Directions for this task:
Reproduce the following listing verbatim, from its first line to its last, with no omissions or alterations.

- - - -

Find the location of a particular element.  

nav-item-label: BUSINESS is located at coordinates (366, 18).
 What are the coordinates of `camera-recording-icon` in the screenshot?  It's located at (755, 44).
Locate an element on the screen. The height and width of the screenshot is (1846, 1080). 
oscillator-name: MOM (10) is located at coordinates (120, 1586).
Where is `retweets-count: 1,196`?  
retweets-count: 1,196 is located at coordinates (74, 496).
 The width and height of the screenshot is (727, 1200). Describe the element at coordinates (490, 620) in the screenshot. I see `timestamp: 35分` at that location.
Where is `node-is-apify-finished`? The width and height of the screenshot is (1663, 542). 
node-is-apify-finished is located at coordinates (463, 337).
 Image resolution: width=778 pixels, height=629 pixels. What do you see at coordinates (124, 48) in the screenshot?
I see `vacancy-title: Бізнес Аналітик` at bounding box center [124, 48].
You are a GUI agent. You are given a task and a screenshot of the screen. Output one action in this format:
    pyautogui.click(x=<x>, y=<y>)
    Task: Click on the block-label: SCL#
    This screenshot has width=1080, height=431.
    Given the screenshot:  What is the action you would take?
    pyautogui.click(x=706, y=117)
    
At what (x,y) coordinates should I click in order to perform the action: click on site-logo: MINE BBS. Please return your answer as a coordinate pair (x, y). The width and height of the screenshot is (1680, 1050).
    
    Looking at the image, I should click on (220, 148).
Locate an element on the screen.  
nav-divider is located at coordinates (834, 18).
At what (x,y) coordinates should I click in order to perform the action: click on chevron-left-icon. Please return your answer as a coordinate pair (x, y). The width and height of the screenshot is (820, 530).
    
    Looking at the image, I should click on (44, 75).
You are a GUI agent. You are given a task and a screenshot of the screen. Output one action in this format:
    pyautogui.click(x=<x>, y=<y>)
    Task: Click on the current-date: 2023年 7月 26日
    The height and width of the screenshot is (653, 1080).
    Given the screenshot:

- - - -

Written answer:
Find the location of a particular element.  

nav-item-label: BUSINESS is located at coordinates (366, 18).
 What are the coordinates of `camera-recording-icon` in the screenshot?  It's located at (755, 44).
Locate an element on the screen. The height and width of the screenshot is (1846, 1080). 
oscillator-name: MOM (10) is located at coordinates (120, 1586).
Where is `retweets-count: 1,196`?  
retweets-count: 1,196 is located at coordinates (74, 496).
 The width and height of the screenshot is (727, 1200). Describe the element at coordinates (490, 620) in the screenshot. I see `timestamp: 35分` at that location.
Where is `node-is-apify-finished`? The width and height of the screenshot is (1663, 542). 
node-is-apify-finished is located at coordinates (463, 337).
 Image resolution: width=778 pixels, height=629 pixels. What do you see at coordinates (124, 48) in the screenshot?
I see `vacancy-title: Бізнес Аналітик` at bounding box center [124, 48].
You are a GUI agent. You are given a task and a screenshot of the screen. Output one action in this format:
    pyautogui.click(x=<x>, y=<y>)
    Task: Click on the block-label: SCL#
    This screenshot has width=1080, height=431.
    Given the screenshot:  What is the action you would take?
    pyautogui.click(x=706, y=117)
    
At what (x,y) coordinates should I click in order to perform the action: click on site-logo: MINE BBS. Please return your answer as a coordinate pair (x, y). The width and height of the screenshot is (1680, 1050).
    
    Looking at the image, I should click on (220, 148).
Locate an element on the screen.  
nav-divider is located at coordinates (834, 18).
At what (x,y) coordinates should I click in order to perform the action: click on chevron-left-icon. Please return your answer as a coordinate pair (x, y). The width and height of the screenshot is (820, 530).
    
    Looking at the image, I should click on (44, 75).
You are a GUI agent. You are given a task and a screenshot of the screen. Output one action in this format:
    pyautogui.click(x=<x>, y=<y>)
    Task: Click on the current-date: 2023年 7月 26日
    The height and width of the screenshot is (653, 1080).
    Given the screenshot:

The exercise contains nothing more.